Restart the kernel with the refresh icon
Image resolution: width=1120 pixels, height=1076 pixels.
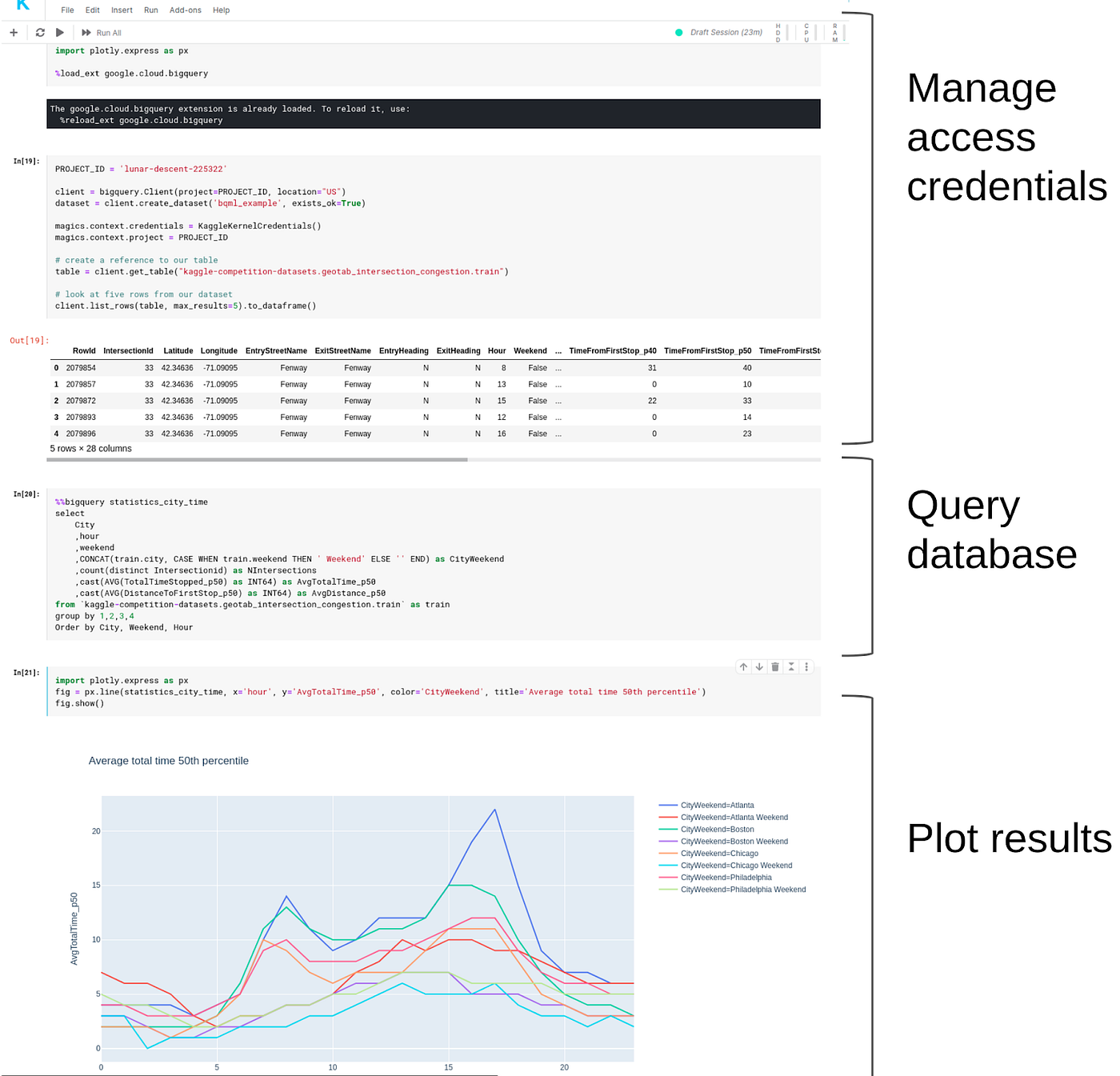(x=39, y=32)
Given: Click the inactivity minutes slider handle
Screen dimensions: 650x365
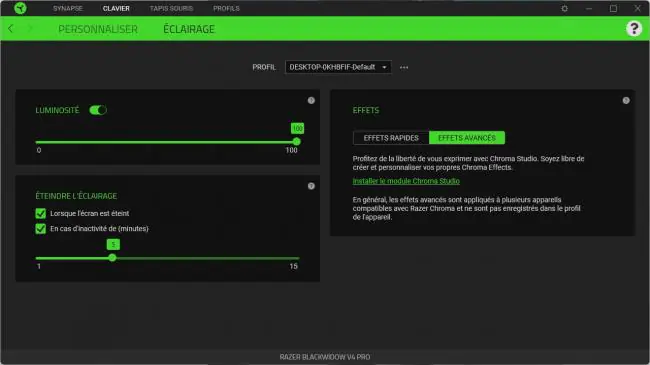Looking at the screenshot, I should tap(112, 258).
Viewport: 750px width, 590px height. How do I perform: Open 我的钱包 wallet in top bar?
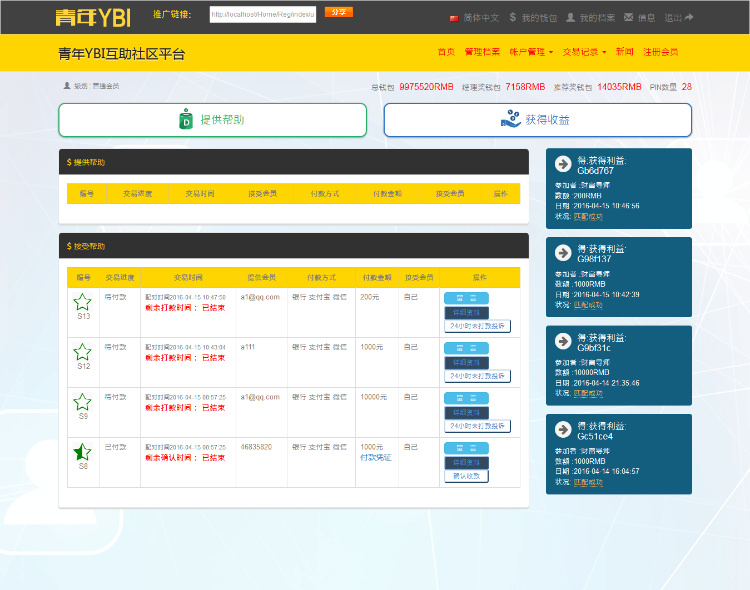point(532,18)
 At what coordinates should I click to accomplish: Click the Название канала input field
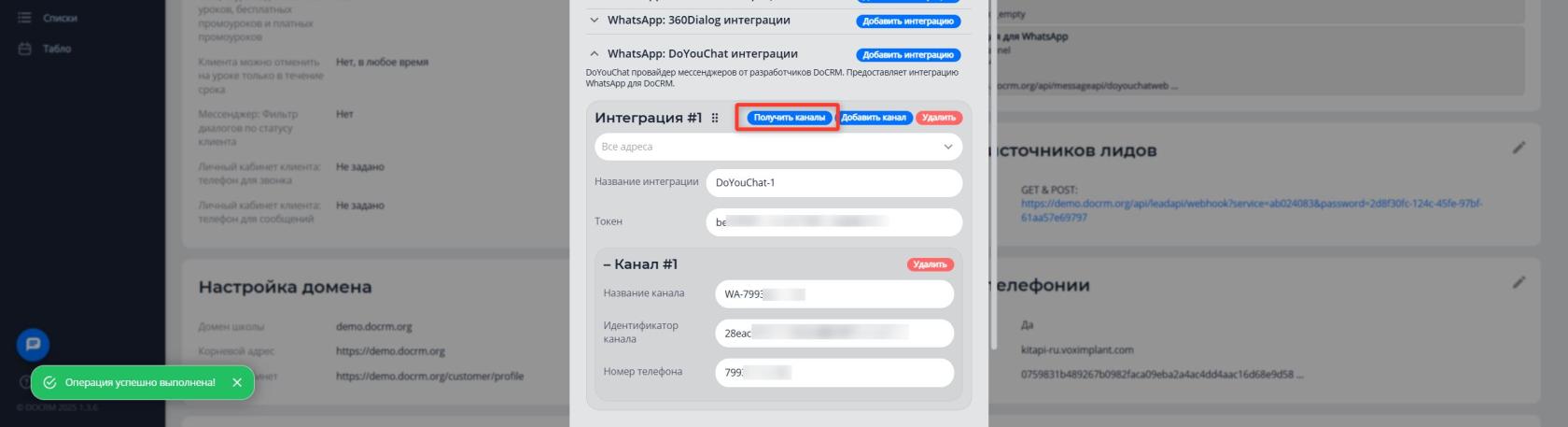point(833,294)
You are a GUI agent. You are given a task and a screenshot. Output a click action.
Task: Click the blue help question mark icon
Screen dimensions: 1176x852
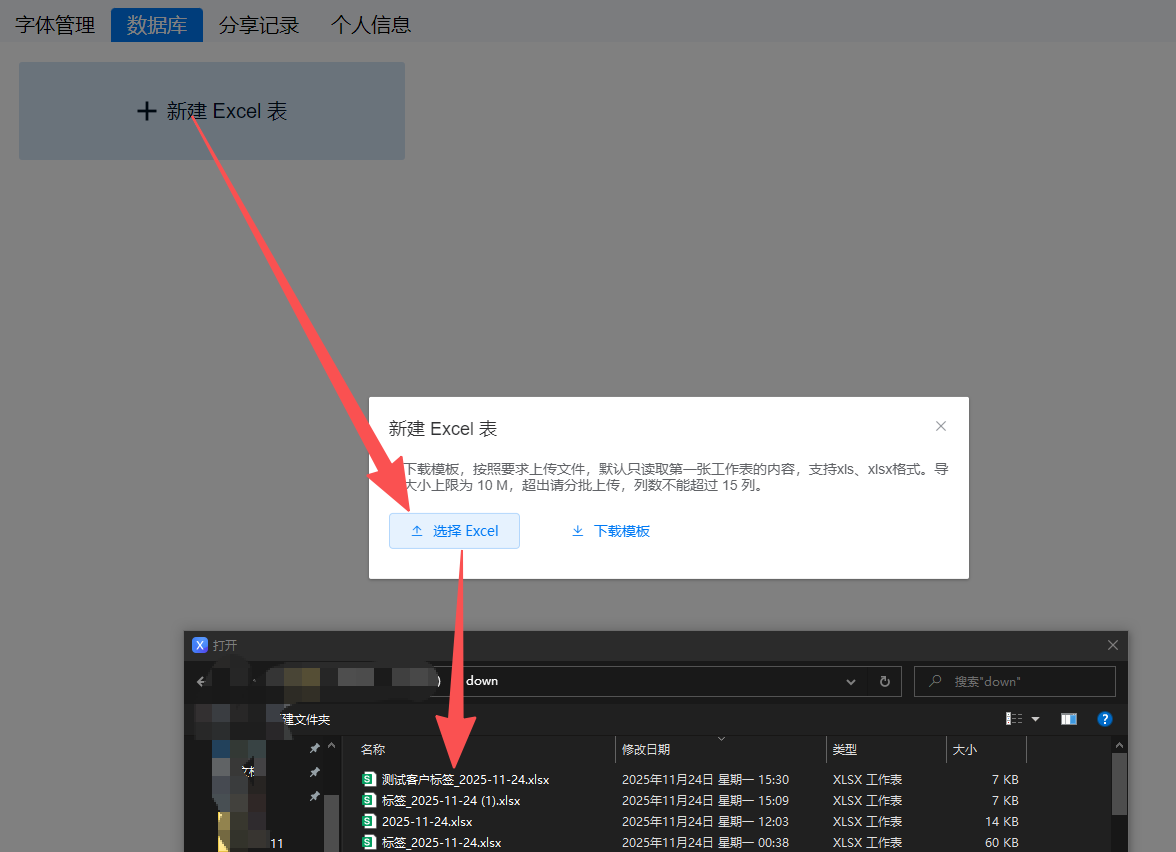coord(1105,719)
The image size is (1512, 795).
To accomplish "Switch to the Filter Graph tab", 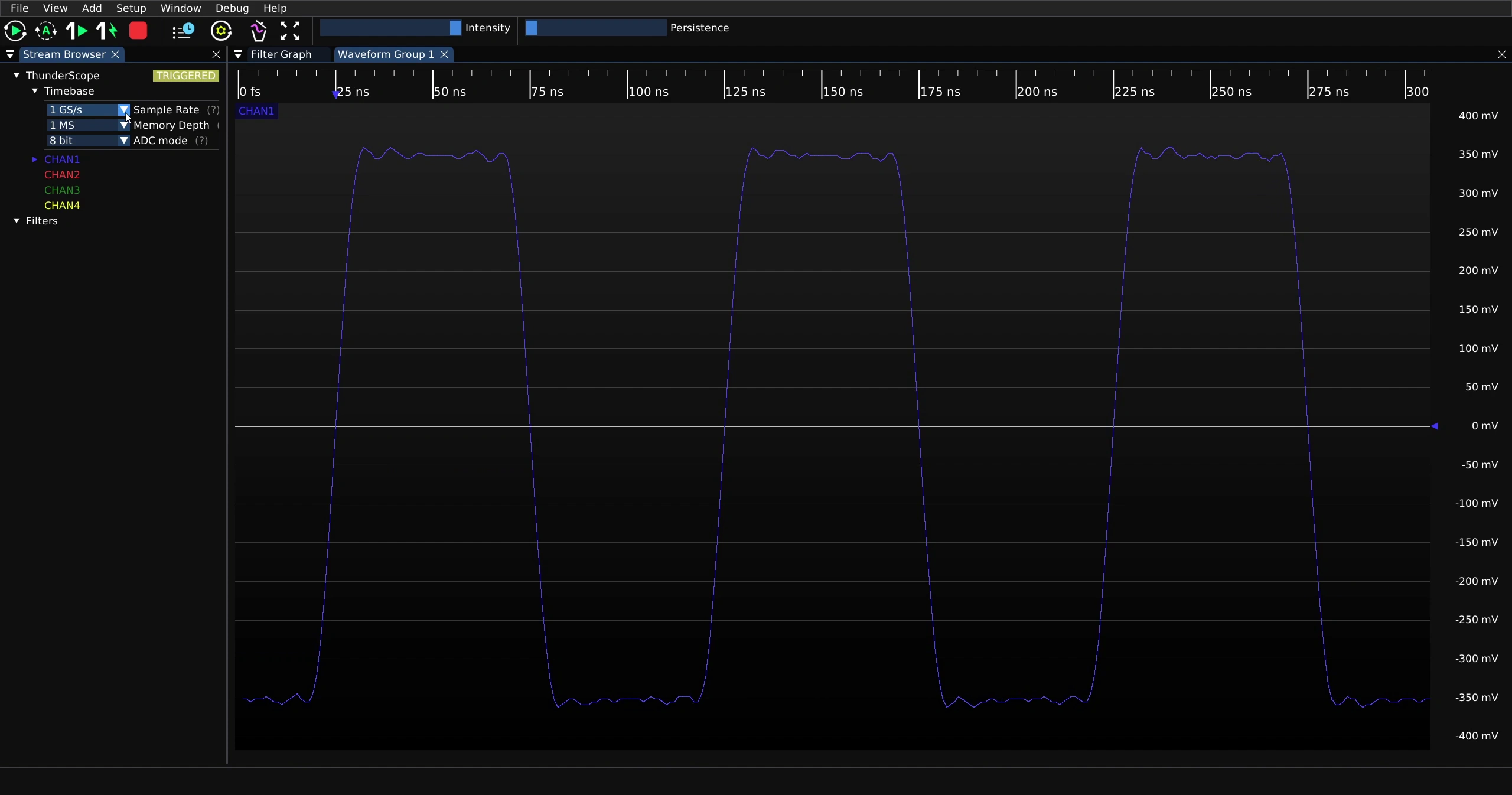I will 281,54.
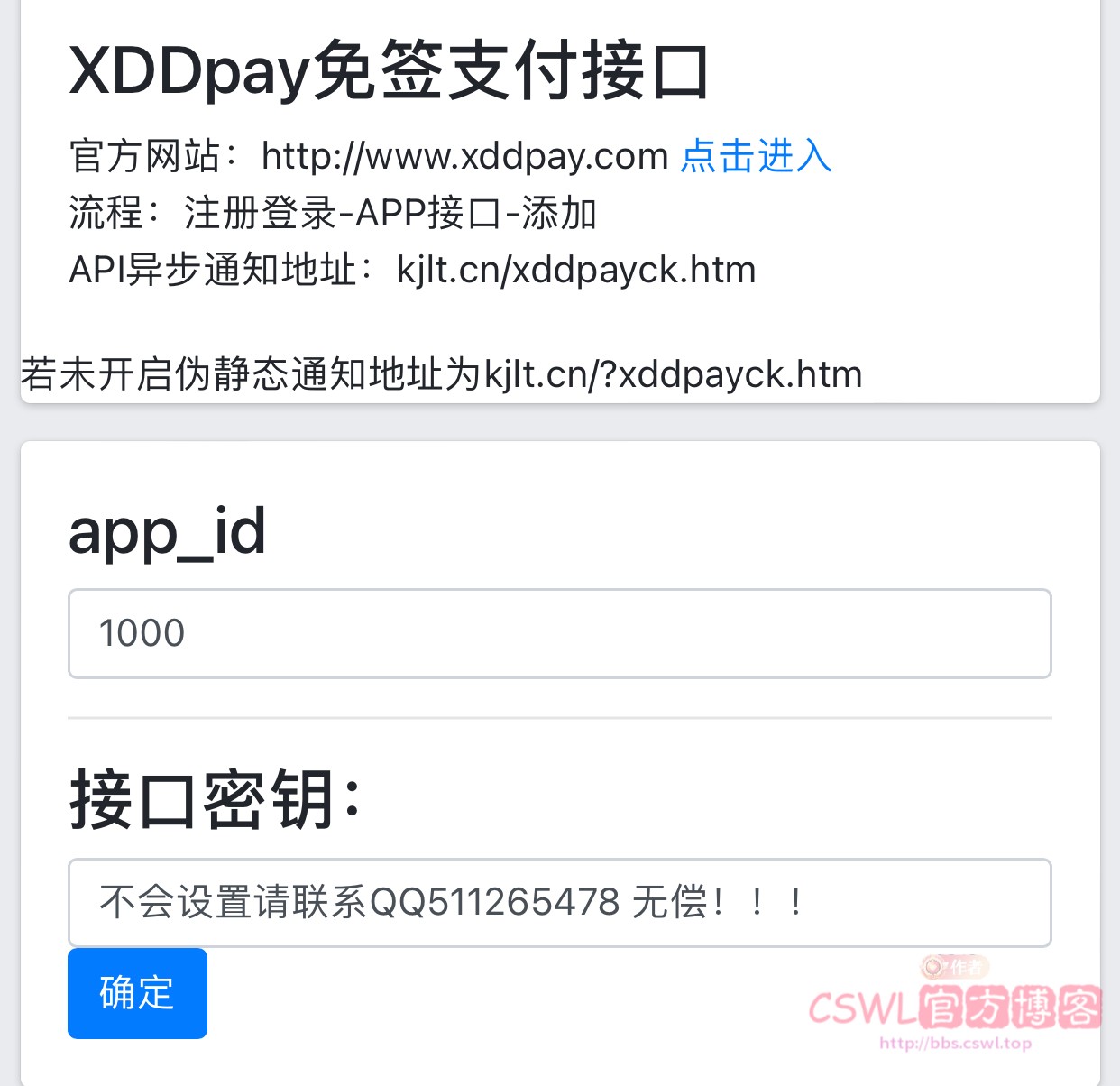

• Brief:
For the word "icon", go through the records and show each line that carries it.

• Result of this task:
Restart the kernel with the refresh icon
Task: Click the blue help question mark icon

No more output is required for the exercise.